Solaris OE Enhancements
Kernel updates for Solaris 8 OE and Solaris 9 OE on UltraSPARC III systems enhance the correctable error (CE) L2_SRAM module handling. Multiple CEs on accessing an L2_SRAM module indicate a higher probability of experiencing an uncorrectable error (UE). To prevent a fatal UE, the Solaris OE attempts to off-line CPUs. The availability of domains increases because the Solaris OE does not access L2_SRAM modules that have an increased failure probability.
The enhanced Solaris OE kernels have the ability to communicate hardware failures to the SC. If the system is using the appropriate kernel update for the Solaris 8 OE (KU-108528-24) or the Solaris 9 OE (KU-112233-09) with patch 116009-01, a message is sent to the SC when the Solaris OE identifies and isolates a faulty L2_SRAM module. The failed L2_SRAM module is not reconfigured into a domain on future domain reboots or setkeyswitch off and on operations because the system controller has recorded the component as faulty in its CHS.

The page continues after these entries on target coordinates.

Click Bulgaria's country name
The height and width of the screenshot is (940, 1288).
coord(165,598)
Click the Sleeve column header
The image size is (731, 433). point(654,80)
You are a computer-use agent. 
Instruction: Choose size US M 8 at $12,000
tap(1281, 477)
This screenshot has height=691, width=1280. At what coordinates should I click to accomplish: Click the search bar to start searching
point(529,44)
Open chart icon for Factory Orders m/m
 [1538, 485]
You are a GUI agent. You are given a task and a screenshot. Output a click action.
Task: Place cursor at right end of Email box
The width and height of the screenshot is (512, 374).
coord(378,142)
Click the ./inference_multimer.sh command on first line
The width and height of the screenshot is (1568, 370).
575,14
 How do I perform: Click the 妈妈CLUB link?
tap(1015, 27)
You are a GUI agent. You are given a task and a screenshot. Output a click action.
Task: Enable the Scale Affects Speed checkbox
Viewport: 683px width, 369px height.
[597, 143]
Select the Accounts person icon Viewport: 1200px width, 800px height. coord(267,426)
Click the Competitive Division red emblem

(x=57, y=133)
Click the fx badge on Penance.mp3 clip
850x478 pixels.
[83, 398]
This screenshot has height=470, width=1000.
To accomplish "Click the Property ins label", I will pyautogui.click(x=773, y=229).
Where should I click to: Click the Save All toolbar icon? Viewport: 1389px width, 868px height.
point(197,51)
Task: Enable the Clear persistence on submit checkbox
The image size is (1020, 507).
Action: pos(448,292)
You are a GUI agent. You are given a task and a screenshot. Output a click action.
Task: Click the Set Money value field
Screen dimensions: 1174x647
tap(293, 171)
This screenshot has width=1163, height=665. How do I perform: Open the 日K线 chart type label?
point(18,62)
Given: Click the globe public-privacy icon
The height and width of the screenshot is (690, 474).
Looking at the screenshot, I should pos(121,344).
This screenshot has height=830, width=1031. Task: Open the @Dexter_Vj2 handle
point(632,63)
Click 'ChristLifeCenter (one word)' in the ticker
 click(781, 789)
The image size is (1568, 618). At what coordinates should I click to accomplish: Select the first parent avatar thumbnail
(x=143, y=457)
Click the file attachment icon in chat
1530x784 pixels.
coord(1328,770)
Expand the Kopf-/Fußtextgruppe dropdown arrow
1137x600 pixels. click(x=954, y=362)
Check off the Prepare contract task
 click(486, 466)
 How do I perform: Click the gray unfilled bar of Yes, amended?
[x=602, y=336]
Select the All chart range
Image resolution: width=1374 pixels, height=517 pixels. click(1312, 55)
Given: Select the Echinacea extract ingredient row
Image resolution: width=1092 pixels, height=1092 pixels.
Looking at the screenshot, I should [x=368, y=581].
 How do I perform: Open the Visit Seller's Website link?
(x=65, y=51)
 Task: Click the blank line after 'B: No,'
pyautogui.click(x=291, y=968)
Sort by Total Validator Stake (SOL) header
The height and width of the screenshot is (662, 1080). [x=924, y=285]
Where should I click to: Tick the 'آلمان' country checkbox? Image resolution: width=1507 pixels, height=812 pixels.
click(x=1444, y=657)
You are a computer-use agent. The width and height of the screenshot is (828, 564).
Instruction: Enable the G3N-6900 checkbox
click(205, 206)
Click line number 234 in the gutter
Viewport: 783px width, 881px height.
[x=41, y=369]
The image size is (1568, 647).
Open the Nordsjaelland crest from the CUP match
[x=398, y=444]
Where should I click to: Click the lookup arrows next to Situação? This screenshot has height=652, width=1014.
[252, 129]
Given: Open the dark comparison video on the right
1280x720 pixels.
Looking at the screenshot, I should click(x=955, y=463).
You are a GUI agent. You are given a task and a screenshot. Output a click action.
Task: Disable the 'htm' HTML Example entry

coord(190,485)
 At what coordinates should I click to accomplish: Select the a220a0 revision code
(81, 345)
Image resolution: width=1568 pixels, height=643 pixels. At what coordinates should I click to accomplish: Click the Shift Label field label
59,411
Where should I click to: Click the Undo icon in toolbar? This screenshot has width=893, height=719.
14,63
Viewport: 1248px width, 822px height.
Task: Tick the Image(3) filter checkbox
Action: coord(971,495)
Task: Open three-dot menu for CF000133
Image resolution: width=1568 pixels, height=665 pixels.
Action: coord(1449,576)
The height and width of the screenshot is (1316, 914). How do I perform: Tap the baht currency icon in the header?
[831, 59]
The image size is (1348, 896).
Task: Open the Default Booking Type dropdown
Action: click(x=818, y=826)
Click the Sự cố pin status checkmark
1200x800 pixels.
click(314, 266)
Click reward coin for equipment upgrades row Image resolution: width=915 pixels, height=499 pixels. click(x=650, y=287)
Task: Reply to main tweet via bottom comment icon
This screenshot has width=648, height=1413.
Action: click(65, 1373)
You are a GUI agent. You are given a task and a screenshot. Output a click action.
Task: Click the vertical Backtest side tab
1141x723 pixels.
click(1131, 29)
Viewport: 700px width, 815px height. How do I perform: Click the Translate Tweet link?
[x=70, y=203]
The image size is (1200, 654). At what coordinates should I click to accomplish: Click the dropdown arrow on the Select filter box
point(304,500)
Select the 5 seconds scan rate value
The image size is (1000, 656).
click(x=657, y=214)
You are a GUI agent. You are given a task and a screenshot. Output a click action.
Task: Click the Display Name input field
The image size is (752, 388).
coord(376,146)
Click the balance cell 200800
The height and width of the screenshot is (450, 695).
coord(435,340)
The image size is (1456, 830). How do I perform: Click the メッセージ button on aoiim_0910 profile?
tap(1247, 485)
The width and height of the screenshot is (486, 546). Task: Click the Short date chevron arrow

Similar to memory page retirement, the Solaris OE keeps track of the number of ECCs over time on an L2_SRAM module (FIGURE 7). Two types of ECCs are considered herenonfatal multibit errors (UCU, CPU, WDU, EDU) and nonfatal single-bit correctable errors (UCC, CPC, WDC, EDC). If an L2_SRAM module experiences one nonfatal multibit error or three single-bit correctable errors in a 24-hour window, the L2_SRAM module is diagnosed with an increased probability of suffering a fatal failure in future. In this scenario, the Solaris OE has been enhanced to automatically attempt to off-line the affected CPU module. It is possible that the CPU off-line may not succeed because there might be processes bound to that CPU.
FIGURE 7 Solaris OE L2_SRAM Error Handling
TABLE 6, "Example 6," shows the messages on successfully off-lining a CPU that experienced more than two CE events in a 24-hour window.
TABLE 6 Example 6
|Feb 3 06:38:40 doma SUNW,UltraSPARC-III: NOTICE: [AFT1] CPU6 offlined due to more than 2 xxC Events in 24:00:00 (hh:mm:ss)|
Once a CPU is off-lined the Solaris OE sends a message to the system controller. The system controller updates the CHS of the affected FRU so that the faulty CPU is not configured into a domain on future reboots or setkeyswitch off and on events.
Off-lining the CPU associated with L2_SRAM modules with a higher probability of experiencing a fatal error increases the availability of the Solaris OE. Communication between the Solaris OE and the SC to persistently store the CHS increases availability and provides easier diagnosis and serviceability of the system. Dynamically reconfigured CPU/Memory boards can be replaced with minimal impact to the Solaris OE and user applications.